Reason 3: New Home Prices are Getting Unaffordable

Some of these construction costs are driving the pricing of new homes to price points that are no longer affordable for the average person. It’s commonplace to see $700-800k price tags on the average new build. The market has been doing extremely well locally but sticker shock  has to have some effect on demand eventually.  

Reason 4: Labour Shortage Affecting Trades Pricing

Tying into point 3, part of the reason for the large price tags on some of these new builds are the escalating pricing from the trades.  Electricians, plumbers, bricklayers, etc are in high demand and able to command premium pricing in today’s market. This trickles down to the end buyer.  Hard to see this changing anytime soon.  

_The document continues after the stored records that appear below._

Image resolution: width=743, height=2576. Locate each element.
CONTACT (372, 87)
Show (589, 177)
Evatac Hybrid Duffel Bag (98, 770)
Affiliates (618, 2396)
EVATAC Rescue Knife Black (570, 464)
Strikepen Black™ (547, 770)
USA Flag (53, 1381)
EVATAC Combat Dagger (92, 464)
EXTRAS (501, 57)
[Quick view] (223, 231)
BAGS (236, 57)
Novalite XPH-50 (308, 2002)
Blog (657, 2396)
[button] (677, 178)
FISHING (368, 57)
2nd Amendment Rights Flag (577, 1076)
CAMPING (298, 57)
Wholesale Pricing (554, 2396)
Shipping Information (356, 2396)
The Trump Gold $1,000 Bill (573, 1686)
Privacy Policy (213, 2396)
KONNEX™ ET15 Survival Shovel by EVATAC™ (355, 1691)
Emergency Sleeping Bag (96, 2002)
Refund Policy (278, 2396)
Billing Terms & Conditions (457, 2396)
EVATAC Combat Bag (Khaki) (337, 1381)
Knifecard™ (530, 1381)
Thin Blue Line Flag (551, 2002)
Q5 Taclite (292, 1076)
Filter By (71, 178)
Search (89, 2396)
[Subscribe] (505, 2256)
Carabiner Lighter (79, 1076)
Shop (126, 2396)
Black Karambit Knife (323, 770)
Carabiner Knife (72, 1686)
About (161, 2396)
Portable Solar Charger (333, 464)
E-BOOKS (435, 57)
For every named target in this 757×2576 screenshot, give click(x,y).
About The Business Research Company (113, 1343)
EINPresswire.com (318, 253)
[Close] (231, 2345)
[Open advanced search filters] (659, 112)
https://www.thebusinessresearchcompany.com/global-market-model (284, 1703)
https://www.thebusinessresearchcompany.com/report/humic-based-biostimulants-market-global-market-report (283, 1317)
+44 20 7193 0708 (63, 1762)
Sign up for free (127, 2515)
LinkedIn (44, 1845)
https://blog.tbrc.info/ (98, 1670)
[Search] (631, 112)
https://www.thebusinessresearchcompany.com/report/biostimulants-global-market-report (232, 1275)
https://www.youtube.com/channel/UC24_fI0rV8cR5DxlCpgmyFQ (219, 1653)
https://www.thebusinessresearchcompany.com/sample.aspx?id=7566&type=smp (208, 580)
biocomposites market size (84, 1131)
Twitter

Reason 5: Its Taking Longer to Build Homes

Essentially the labour shortage also means slower build times.  Back 5 years ago it wasn’t uncommon to build a house in 90 days. Now it’s not uncommon to see 180+ days. This statistically is taking units out of the data.  

Bonus Point: What Does All This Mean for the Resale Market?

This decrease in new home sales activity is adding demand to the resale market. Taking some of the buyers out of the new home market for the above reasons is directing them to the resale market. And the resale market already has a supply-demand imbalance. This increased demand could explain some of the crazy resale statistics to start 2019.

Thats how we are seeing the new home starts data. What are you seeing out there?